Nous ciblons donc des entreprises en bonne santé, en croissance et rentables ou près de le devenir, c'est-à-dire qui n'ont pas besoin de nous pour continuer. Il faut que l'équipe dirigeante veuille rester, qu'on perçoive un potentiel de synergies, et que le prix soit au maximum de notre multiple afin que nous ne perdions pas de valeur. Ce dernier point n'est pas simple, car souvent les fonds sont entrés sur des valorisations hautes.

Qu'est-ce que la bourse vous a apporté d'autre ?

Nous avons beaucoup travaillé le sens. Pour qu'on soit encore là dans 10 ans, il faut qu'on s'amuse, et qu'on ait une mission. C'est ainsi qu'est né notre incubateur Look Forward, qui est une belle réussite et débute sa deuxième saison début novembre. Il est gratuit pour les start-up, nous ne prenons pas de capital. Nous leur octroyons un crédit d'heures avec nos équipes et les mettons en relation avec les marques, les bons spécialistes… Nos collaborateurs adorent, et c'est une bonne chose qu'ils se confrontent à de toutes petites structures, obligées de trouver de bonnes idées pour compenser leur peu de moyens.

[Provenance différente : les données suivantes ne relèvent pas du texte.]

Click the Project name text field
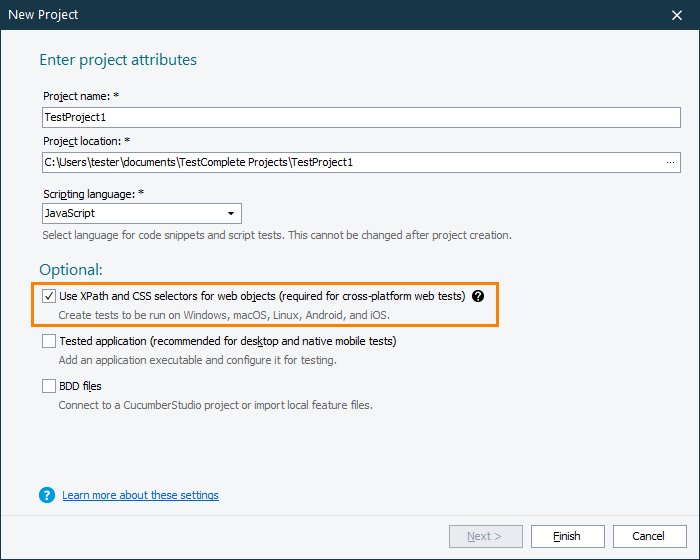(x=360, y=117)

Notre réflexion sur le sens nous a aussi amenés à créer la Fondation Showroomprivé, qui ouvrira mi-novembre à Blanchemaille, l'antenne e-commerce d'Euratechnologies à Roubaix. Il s'agit d'une école gratuite, montée avec l'aide de Simplon, qui réinsérera des chômeurs de longue durée. Nous finalisons actuellement le recrutement des professeurs et des acteurs e-commerce du Nord tels que La Redoute se sont engagés à prendre des stagiaires. Nous commençons avec une vingtaine de participants et organiserons deux sessions par an.

Vous évoquez de "petites choses pénibles" apportées par votre cotation. A quoi faites-vous référence ?

Nous rendons publics toutes sortes de chiffres – investissements marketing, niveaux de marge, frais de port…-, dont nos concurrents peuvent se servir pour affiner leur propre stratégie. Mais les investisseurs préfèrent disposer de nombreux indicateurs, donc il faut arbitrer. Pour contrecarrer les mauvaises conditions de marché à l'époque de notre IPO, nous avons fait le choix d'être très ouverts.

Par ailleurs, nous essayons de ne pas rentrer dans le rythme trimestriel qu'a tendance à dicter la bourse. Mon associé David Dayan et moi détenons toujours 43% du capital et 55% des droits de vote, donc nous pouvons continuer à piloter avec une vision de long terme. Par exemple, au premier semestre, nous avons concentré nos efforts sur la France au détriment de l'international. Nous l'avons assumé, expliqué, et cela n'a pas posé problème. Aujourd'hui nous sommes au-dessus de notre cours d'introduction, ce qui est très bien au vu du marché : si on compare notre action aux valeurs du SRD, elle enregistre la troisième meilleure progression en pourcentage sur un an.

Thierry Petit est le co-PDG de Showroomprivé, avec David Dayan. Diplômé de l'INT, il débute sa carrière au sein des agences interactives Planète interactive et Brainsoft. En 1999, il crée le comparateur de prix Tooboo.com, qu'il cède à Libertysurf l'année suivante. Il en devient le directeur e-commerce, puis s'investit dans divers projets personnels, dirigeant notamment le magazine Mouvement, et entreprend un tour du monde de deux ans. En 2006 il cofonde Showroomprivé avec David Dayan.